Are contaminants killing local orcas? | Guest column

By Russel Barsh

Director of KWIAHT

As scientists conducting long-term studies of the marine food web surrounding the San Juan Islands, we are both heartened and disappointed by the recent attention accorded to Salish Sea killer whales; heartened that people care, and disappointed by the kinds of actions that are being promoted.

For a start, it is crucial to distinguish between the three pods that make up the remaining Southern resident killer whale population in the San Juan Islands, and the thousands of orcas that continue to thrive and increase on the Pacific Coast. Southern residents have drawn attention because of their visibility in a heavily-urbanized region of North America, and their economic value to tourism. They have also come to represent a test of our will to “save” biodiversity.
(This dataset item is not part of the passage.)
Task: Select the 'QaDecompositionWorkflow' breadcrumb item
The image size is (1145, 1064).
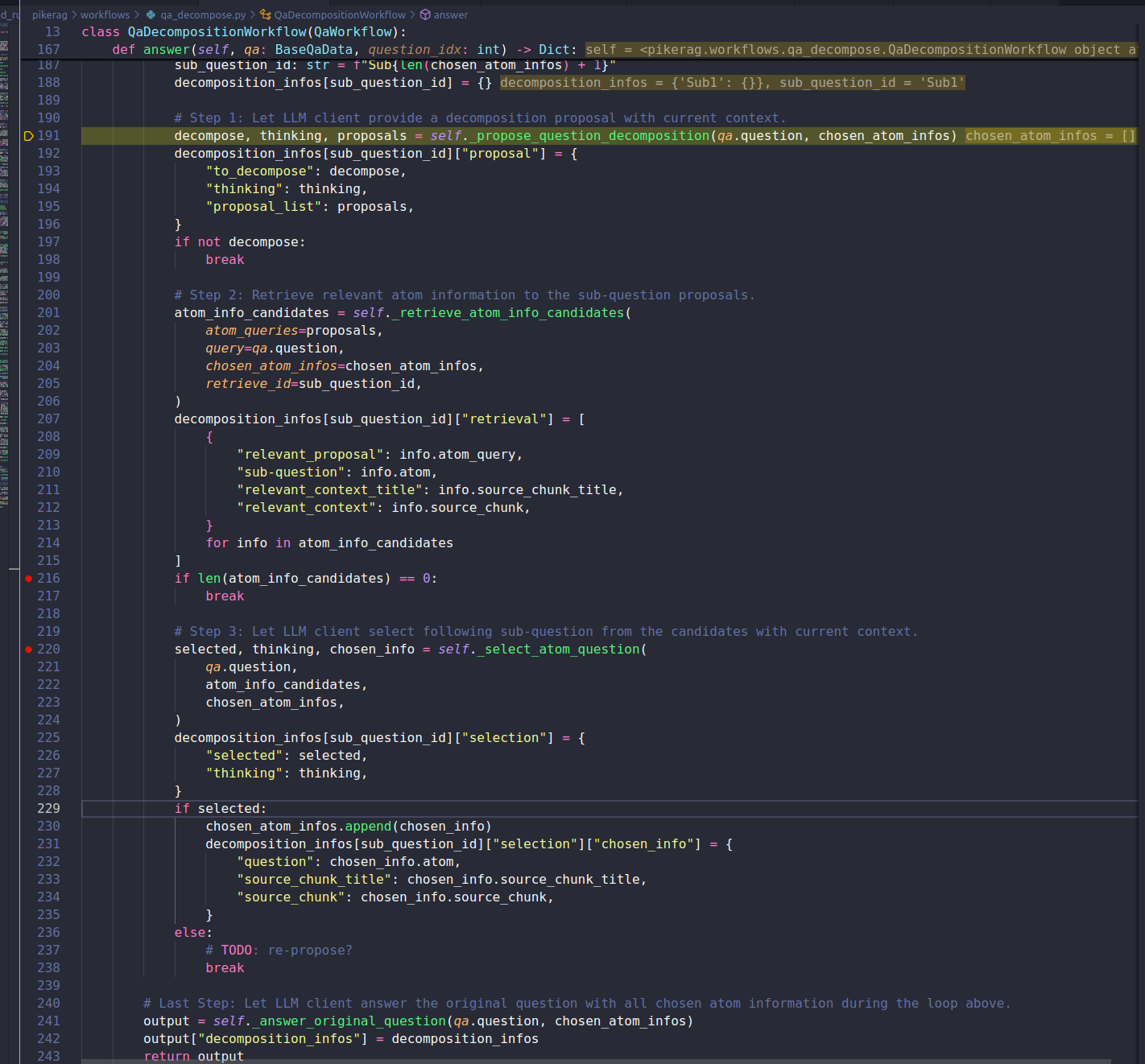Action: coord(340,14)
Killer whale conservation is complicated by the fact that these marine mammals evolved into kin groups that differ behaviorally and ordinarily do not interbreed although they are physiologically capable of doing so. Information such as travel routes, and choosing and handling prey appears to be shared by older females with pod mates by demonstration, the way kittens learn from their mothers. As long as behavior continues to be learned, rather than “wired-in” genetically, it can change in response to new conditions. In biology, such alteration is known as plasticity, which is the adaptability of an organism to changes in its environment or differences between its various habitats. Is there evidence of behavioral adaptation by the Southern residents?
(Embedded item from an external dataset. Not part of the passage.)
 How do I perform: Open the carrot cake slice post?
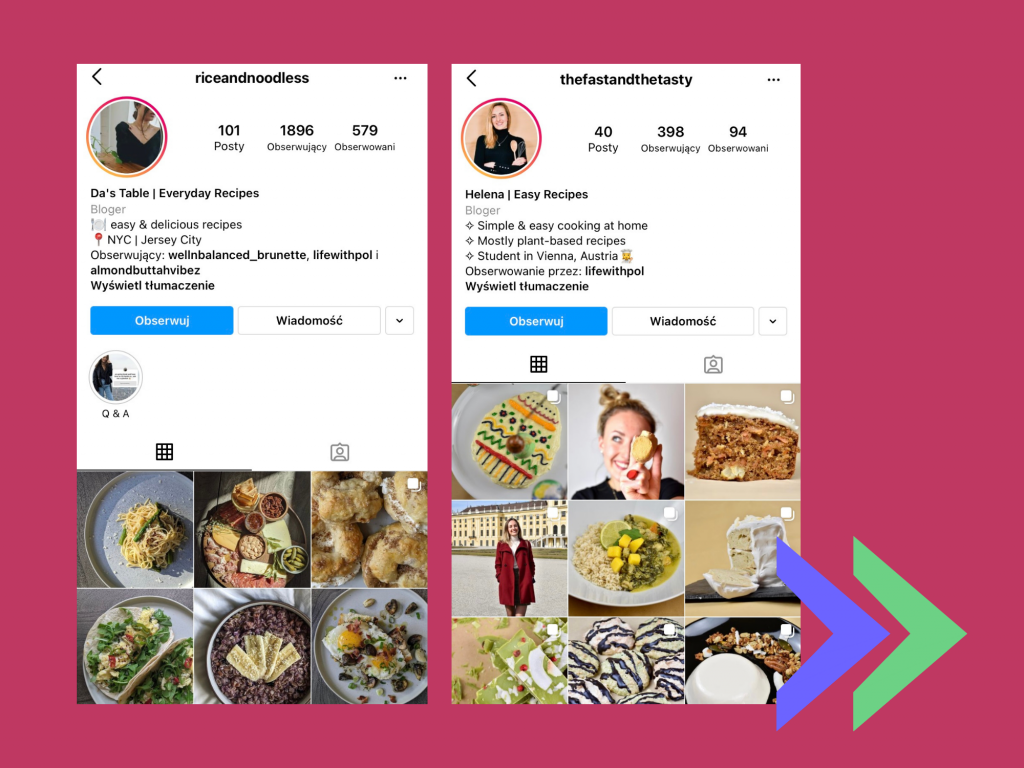click(x=743, y=441)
The answer is a qualified yes. Southern residents have been spending less of their annual round inside the Salish Sea, shifting their hunting to the much larger year-round streams of salmon migrating along the rim of the Pacific Ocean from California to Siberia. While they prefer Chinook, they are eating some chum and other salmon species that are more abundant in today’s Salish Sea. These adaptive changes appear to be too little and too slow, however. By comparison, the Northern residents of Georgia Strait and the British Columbian coast are not only several times as numerous as our Southern residents but they are increasing, albeit slowly. Northern residents also target Chinook salmon, and seasonally chum salmon as well, and spend part of their yearly round on the Pacific rim. It is also significant that “transient” orcas, which are more highly migratory and prey mainly on smaller marine mammals, appear to be doing well on the Pacific Coast as a whole. Are Northern residents and transients more adaptable than our Southern residents to what is available to eat? Are there other differences in their ecology that deserve our attention?
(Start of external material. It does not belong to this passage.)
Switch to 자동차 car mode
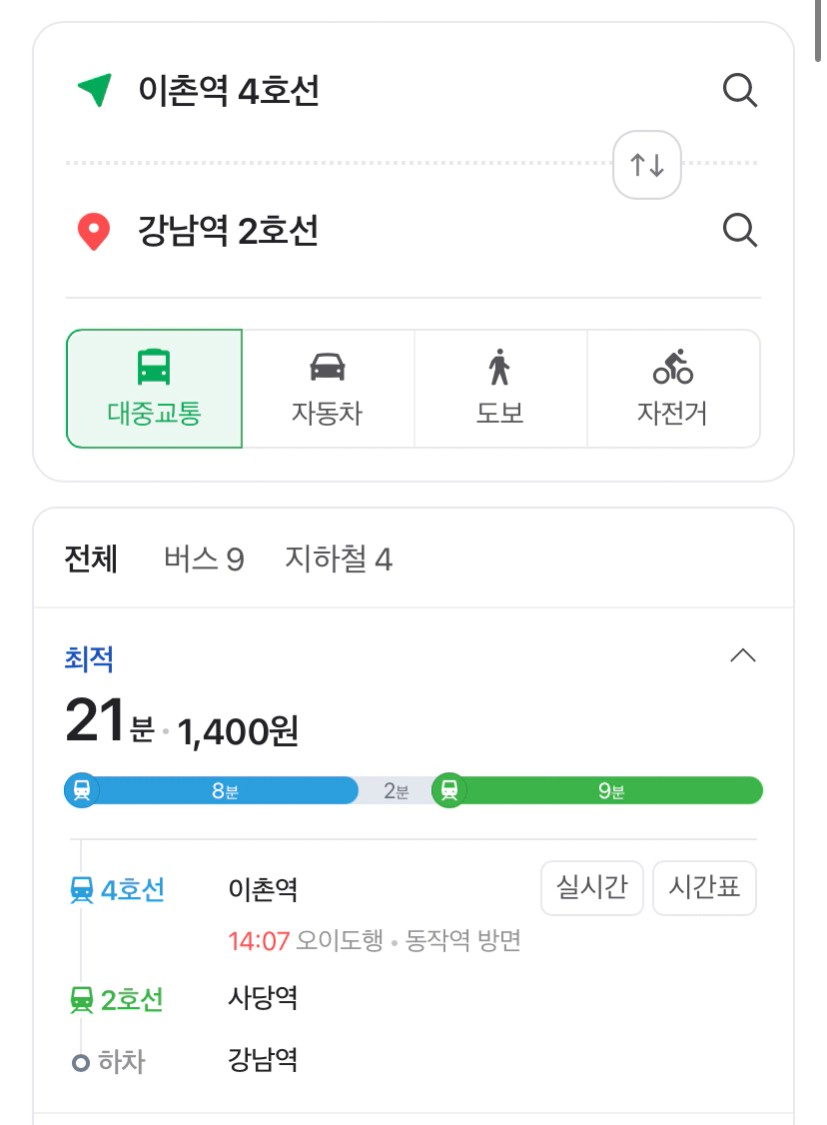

At the state and local level, the conversation is all about the abundance of Chinook; even to the extreme of arguing about breaching dams on the upper Columbia River watershed, for fish that do not ordinarily venture into the Salish Sea at all. But we need to look deeper into the food web that supports Salish Sea Chinook.

Our research shows that Chinook depend primarily on a diet of herring, Pacific sand lance, also known as sand eels, and for winter resident Blackmouth salmon and shrimp while they are in the Salish Sea. Herring and sand lance depend, in turn, on eating zooplankton — chiefly tiny crustaceans such as copepods and larval crabs. These forage fish and their prey also lay their eggs in marine waters. It should be obvious that the abundance of Salish Sea Chinook must depend, in large part, on the level of toxic pollution in our waters, and that any increase in hatchery production or decrease in harvesting will be mediated by the impact of pollution on the health of salmon, and on the health and abundance of zooplankton, herring and sand lance.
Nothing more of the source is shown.